Clinton tweaked her story as evidence was released.

“I thought it was allowed,” She told CNN last Thursday. “I knew past secretaries of state used personal email.”

While the report cited multiple instances of communications flaws throughout the State Department, Powell was the only other secretary of state found to have used a personal email account for work. However, he consulted with the State Department to secure the system. Clinton did not.

Unlike Powell and other predecessors, Clinton stored government material on a private server.

“Certainly to my knowledge at least, Secretary [Condoleezza] Rice did not have a personal server,” Krongard said.

“I would have been stunned had I been asked to send an email to her at a personal server, private address. I would have declined to do so on security grounds and if she had sent one to me, I probably would have started an investigation.”

There was no Senate-confirmed inspector general in place during Clinton’s tenure as secretary of state between 2009 and 2013.

“I would’ve been the most unpopular person in that building,” Krongard said. “They are the people who enforce the rules, and there was no one enforcing the rules during that time.”

Clinton has since admitted her use of a private email account and server was a “mistake” she made for her own “convenience.”

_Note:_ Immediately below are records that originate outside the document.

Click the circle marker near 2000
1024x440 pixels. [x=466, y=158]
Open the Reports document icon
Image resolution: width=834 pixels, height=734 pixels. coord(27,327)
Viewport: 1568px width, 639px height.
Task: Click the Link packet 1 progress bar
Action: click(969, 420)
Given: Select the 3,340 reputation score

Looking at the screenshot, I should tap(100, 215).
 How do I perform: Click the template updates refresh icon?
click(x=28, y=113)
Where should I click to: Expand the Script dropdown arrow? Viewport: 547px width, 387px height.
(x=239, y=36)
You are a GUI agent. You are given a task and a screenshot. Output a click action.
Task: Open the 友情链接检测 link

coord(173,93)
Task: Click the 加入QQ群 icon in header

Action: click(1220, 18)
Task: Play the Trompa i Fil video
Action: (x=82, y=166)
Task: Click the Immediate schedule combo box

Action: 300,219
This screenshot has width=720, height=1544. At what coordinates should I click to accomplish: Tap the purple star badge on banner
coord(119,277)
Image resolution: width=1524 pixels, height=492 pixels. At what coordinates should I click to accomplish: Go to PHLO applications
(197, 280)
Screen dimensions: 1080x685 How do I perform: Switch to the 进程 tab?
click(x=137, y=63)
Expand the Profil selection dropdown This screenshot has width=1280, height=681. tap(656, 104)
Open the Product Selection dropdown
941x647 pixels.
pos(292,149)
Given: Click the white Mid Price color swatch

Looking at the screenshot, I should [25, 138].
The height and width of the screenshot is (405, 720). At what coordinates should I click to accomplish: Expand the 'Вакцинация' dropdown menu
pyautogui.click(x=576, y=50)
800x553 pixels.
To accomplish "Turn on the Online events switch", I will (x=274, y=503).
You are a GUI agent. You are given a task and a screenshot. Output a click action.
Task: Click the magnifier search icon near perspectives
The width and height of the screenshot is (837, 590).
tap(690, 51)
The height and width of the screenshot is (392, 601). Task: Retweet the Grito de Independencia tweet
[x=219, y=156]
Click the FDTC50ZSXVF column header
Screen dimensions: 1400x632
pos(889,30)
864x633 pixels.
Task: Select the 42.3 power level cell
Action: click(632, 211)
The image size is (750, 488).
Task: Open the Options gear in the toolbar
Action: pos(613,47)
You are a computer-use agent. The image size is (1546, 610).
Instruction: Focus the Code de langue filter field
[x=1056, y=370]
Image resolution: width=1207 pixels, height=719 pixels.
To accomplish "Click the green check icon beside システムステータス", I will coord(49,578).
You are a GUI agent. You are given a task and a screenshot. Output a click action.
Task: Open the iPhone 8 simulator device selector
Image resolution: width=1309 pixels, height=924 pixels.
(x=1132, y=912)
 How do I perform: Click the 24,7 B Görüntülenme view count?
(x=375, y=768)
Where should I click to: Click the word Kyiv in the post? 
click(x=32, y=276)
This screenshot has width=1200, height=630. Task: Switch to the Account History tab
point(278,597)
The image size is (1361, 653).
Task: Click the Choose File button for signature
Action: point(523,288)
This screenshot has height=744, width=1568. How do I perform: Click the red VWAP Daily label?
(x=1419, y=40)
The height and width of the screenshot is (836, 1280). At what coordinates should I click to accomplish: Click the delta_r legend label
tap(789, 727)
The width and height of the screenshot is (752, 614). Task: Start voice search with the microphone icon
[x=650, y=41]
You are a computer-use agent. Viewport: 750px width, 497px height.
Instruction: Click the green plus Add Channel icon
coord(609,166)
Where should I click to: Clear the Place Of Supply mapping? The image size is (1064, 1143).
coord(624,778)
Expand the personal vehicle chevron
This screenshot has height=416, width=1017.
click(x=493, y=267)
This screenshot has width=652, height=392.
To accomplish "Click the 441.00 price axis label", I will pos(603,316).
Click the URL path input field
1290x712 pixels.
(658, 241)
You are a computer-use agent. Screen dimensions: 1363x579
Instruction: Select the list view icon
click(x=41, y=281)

Before the report was released, Clinton declined a request for an interview from the office of the inspector general.

What’s Next for Clinton?

Clinton can’t be prosecuted based on the findings of the IG report, which was based on an administrative inquiry. However, the FBI continues investigating whether Clinton mishandled classified information.

Ellen Glasser, a retired FBI agent who has worked on similar cases, told PolitiFact.com that Clinton may face criminal charges.

“We don’t do these because we’re curious,” Glasser said. “There’s a potential that a criminal violation took place.”